Archive for March 16th, 2005

Date: March 16th, 2005
Cate: Posts from Blogger days

There seems to be a lot of issues in the media at the moment that are really closely linked but few seem to be drawing on those links.

I was thinking about a post regarding rates and property tax. In some senses, the recent increases in the cost of owning a home has turned into a peculiar class issue. Essentially, working class people are being pushed out of the areas that they have lived in for generations in some cases. This is because their suburb is being ‘gentrified’ and ‘new money’ is moving in. So rates go up sighting an increase in property value and therefore relative prosperity of the residents. Of course we all know that this is not necessarily the case.
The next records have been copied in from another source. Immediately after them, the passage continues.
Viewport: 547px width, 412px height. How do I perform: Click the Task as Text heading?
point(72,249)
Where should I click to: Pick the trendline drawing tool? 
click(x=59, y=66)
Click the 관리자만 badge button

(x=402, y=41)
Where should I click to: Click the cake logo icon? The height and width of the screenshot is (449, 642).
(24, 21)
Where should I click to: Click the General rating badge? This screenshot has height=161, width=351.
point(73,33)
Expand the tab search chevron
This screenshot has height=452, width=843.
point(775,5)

In a relatively prosperous country like Australia home ownership has traditionally been an achievable goal. So we are fortunate in Australia that the propertied class is not necessarily the bourgeois. Generally speaking I’m in favour of higher tax rates to people who are better off and on the surface property ownership seems like an appropriate thing to tax (or charge fees as the case may be). But in this particular case it would seem that it is actually damaging the working class – the group that these sorts of fund traditionally help.

In the long term this will create ghettos.
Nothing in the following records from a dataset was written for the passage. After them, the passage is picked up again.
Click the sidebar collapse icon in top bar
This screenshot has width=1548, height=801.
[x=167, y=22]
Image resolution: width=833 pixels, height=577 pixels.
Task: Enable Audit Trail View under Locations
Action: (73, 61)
This is linked to issues of interest rates, housing prices, education and training, refugees and migration, taxation, investment in research and development, trade agreements, unemployment, under-employment, industrial relations reforms, child care, paid maternity leave, women’s rights, minimum wage, ‘the aspirationals’, reconciliation, tax free thresholds and much more. I wish I had time to draw them all together but essentially it is about class and increasingly it would seem that a class war is emerging. I can’t help but feel that the recent riots in Sydney, where ghettoisation was a major factor, are at the coal face of this clash.